Answer these questions using the passage on running im_clam.
1. Which version of MPI is used to launch im_clam?
2. Which flag must accompany the -u flag, and what does it specify?
3. Which flag sets the starting parameter vector for optimization?

Passage shown
########################################
A few things to note. First I am launching im_clam with the version of MPI that we bundled with petsc. This is an easy way to make sure that things work correctly on the MPI side of things so I recommend that approach. Then I have specified my input files along with a single option, the -u flag that will allow me to input a mutation rate for unscaled parameter estimates and for these we also need to specify the number of sites surveyed with -seqLen. im_clam then outputs the initial parameter starting point, the scaled estimates of the IM parameters, the unscaled parameter estimates (assumes a mutation rate and a generation time), their associated uncertainty, the likelihood, and the expected AFS under the estimated model.

For optimization I provide two other options. The -mo flag with run the LS-BFGS three independent times from different starting points. The -global flag runs the Multi-Level Single-Linkage algorithm described here. The starting parameter vector for optimization can be set with the -x flag which takes as its argument a comma separated list of parameters in the specified order.
########################################
Provided information

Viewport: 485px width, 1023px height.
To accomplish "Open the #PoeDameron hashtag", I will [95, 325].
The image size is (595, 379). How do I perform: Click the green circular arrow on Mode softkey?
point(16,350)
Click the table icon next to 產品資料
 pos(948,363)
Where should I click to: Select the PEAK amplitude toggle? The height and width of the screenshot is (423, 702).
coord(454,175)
########################################
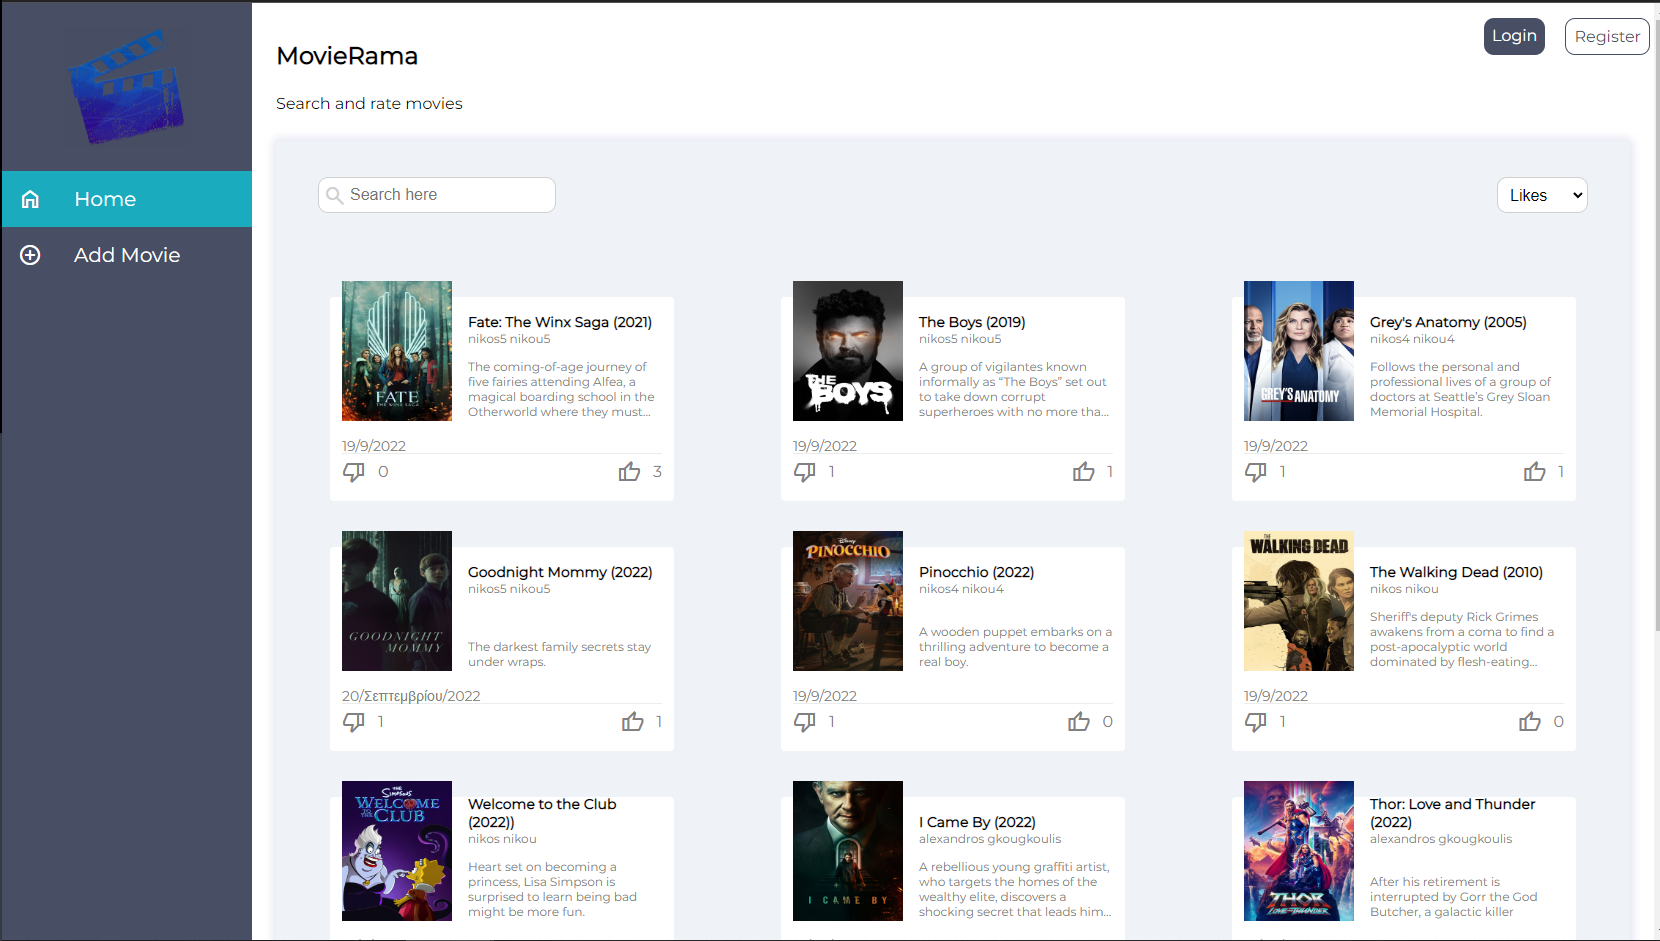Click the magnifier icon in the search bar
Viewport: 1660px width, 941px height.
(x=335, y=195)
########################################
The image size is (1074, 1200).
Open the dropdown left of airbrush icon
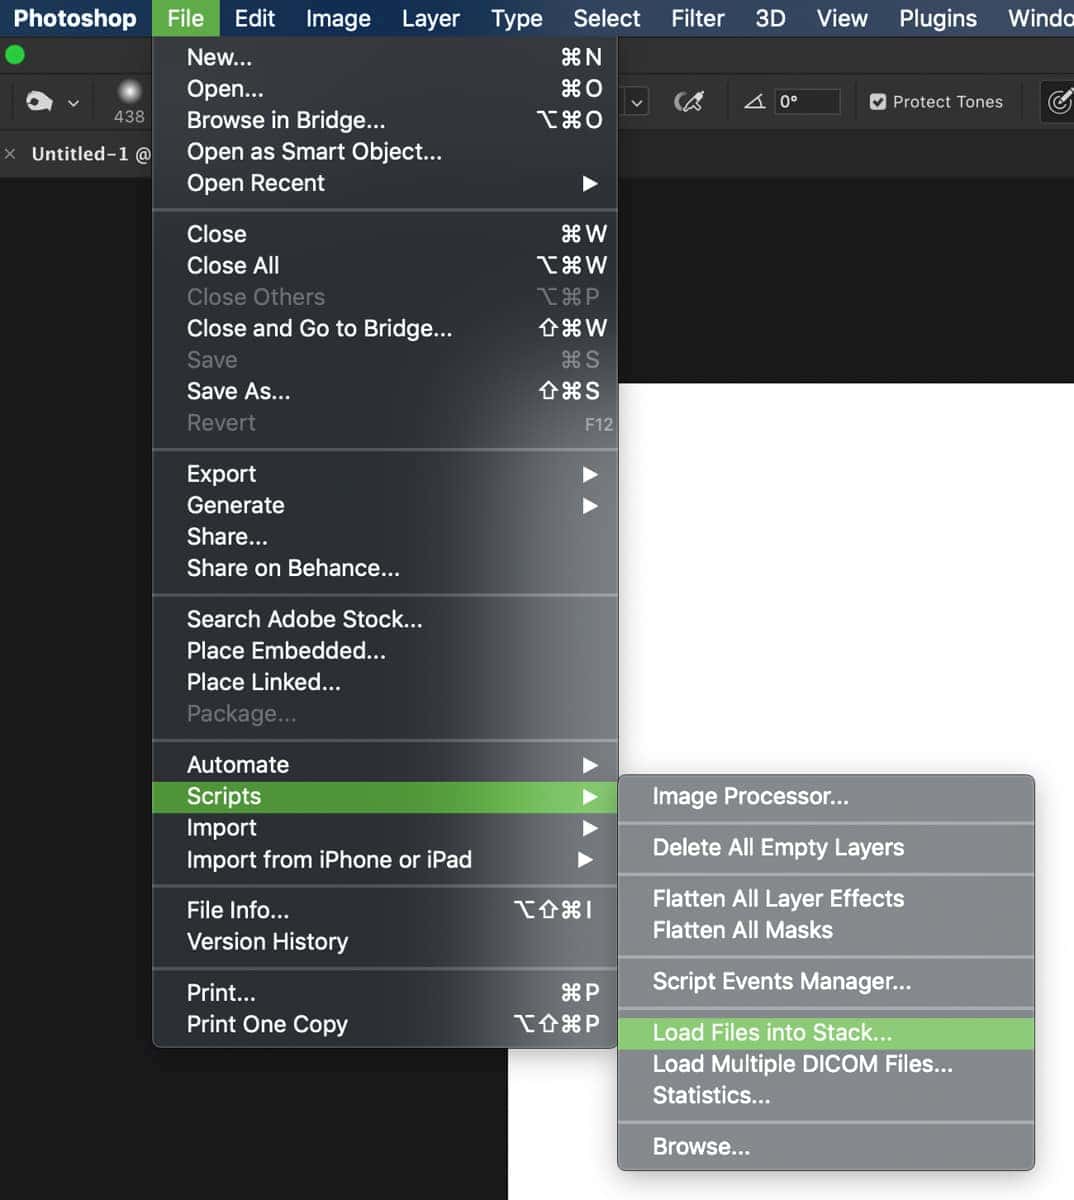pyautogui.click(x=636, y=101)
########################################
Correct output
1. The version of MPI bundled with petsc.
2. The -seqLen flag, which specifies the number of sites surveyed.
3. The -x flag.